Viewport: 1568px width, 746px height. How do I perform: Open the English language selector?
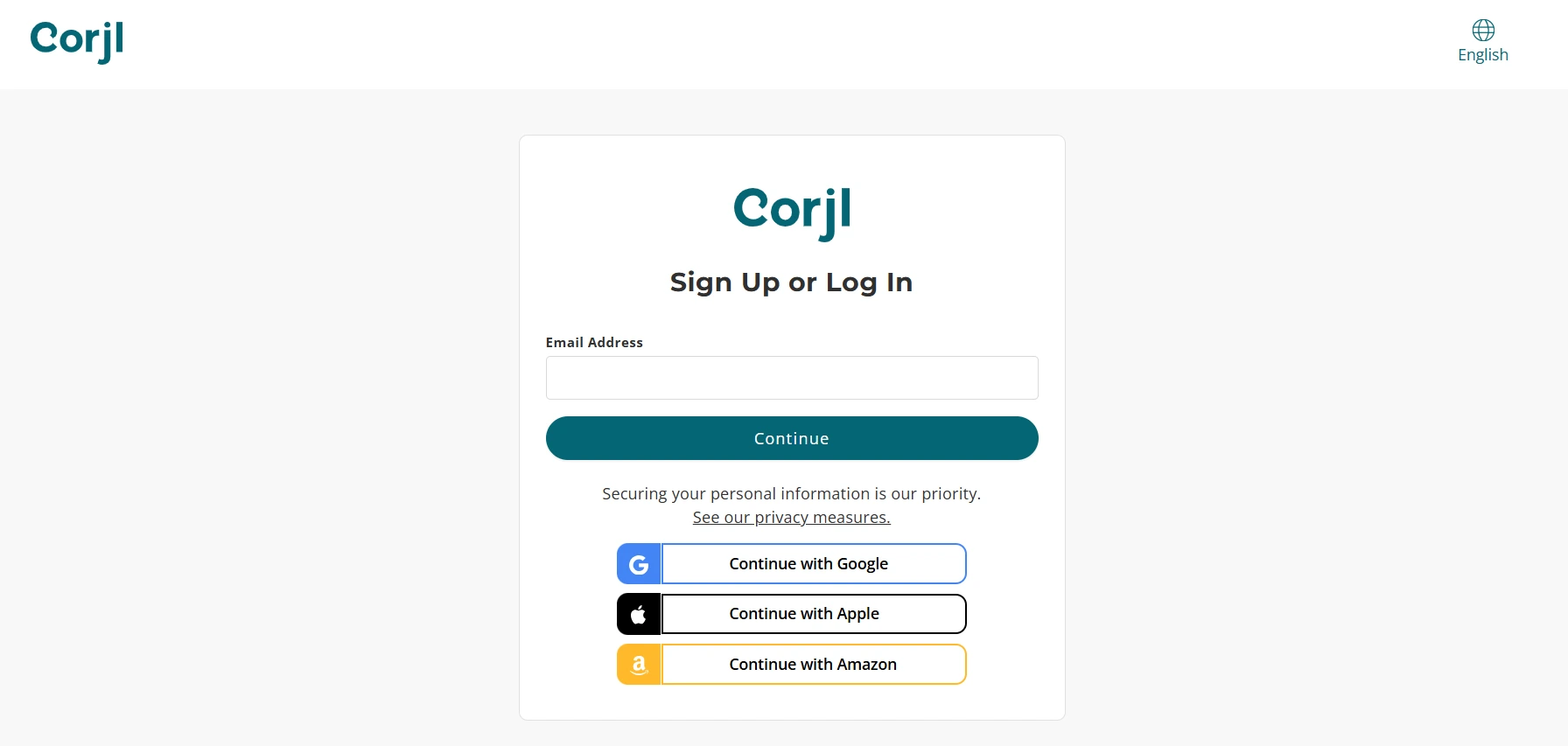point(1483,54)
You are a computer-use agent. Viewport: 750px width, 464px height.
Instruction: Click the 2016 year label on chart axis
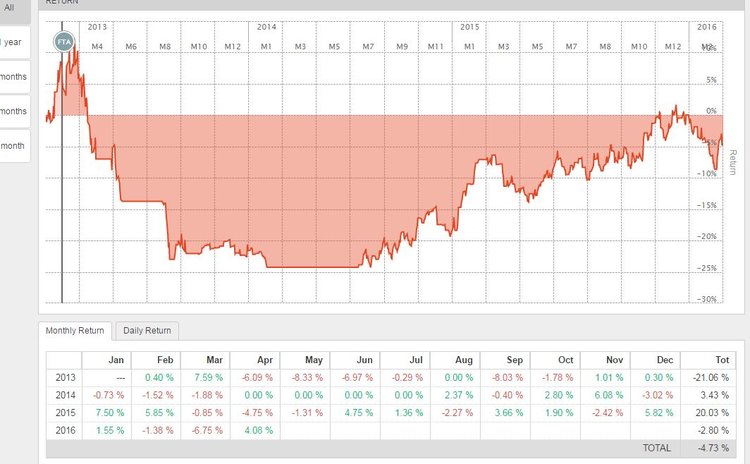pos(707,26)
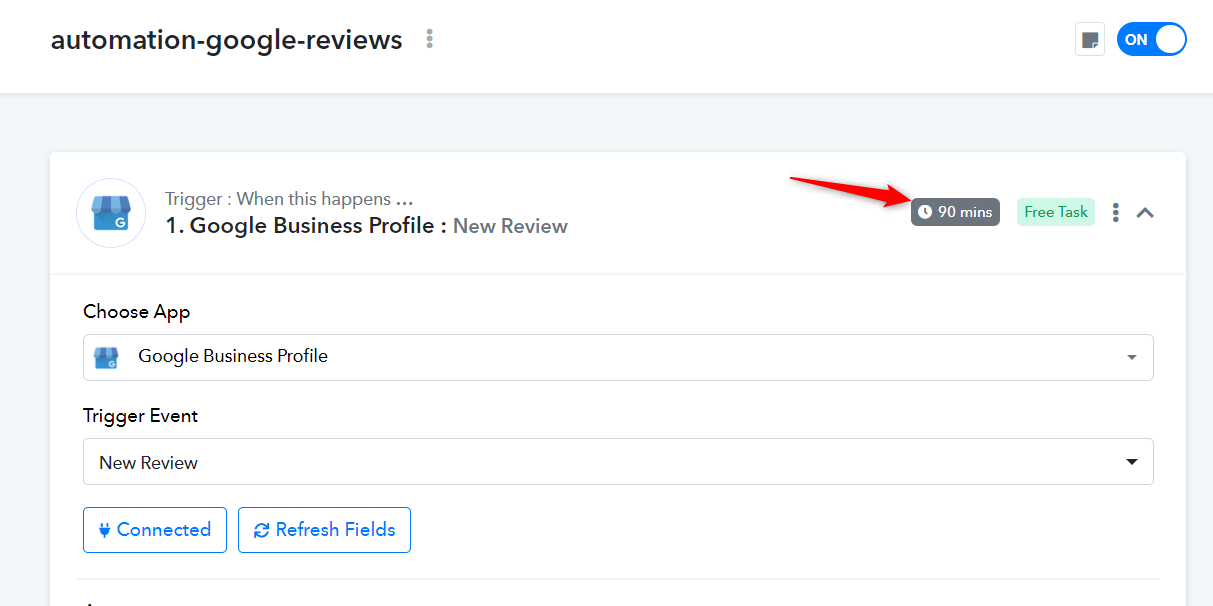Open the Trigger Event dropdown arrow
The width and height of the screenshot is (1213, 606).
tap(1132, 462)
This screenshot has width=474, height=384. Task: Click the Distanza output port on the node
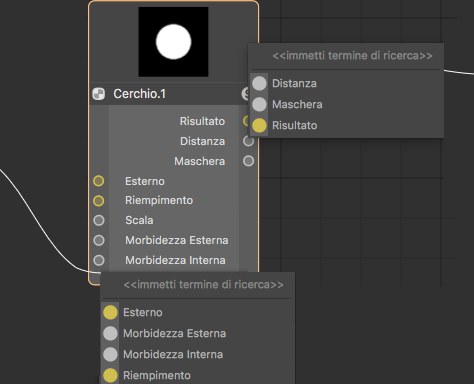[248, 141]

■ **Exercise aim**
Once the pictures are removed, return the entries exactly as they stand.

■ **Solution**
Viewport: 1568px width, 746px height. How do I perform: Open the English language selector?
point(1483,54)
You are a computer-use agent. Viewport: 750px width, 464px height.
Instruction: Click the 2016 year label on chart axis
pos(707,26)
Open the Trigger Event dropdown arrow
The width and height of the screenshot is (1213, 606).
tap(1132, 462)
This screenshot has width=474, height=384. Task: Click the Distanza output port on the node
[248, 141]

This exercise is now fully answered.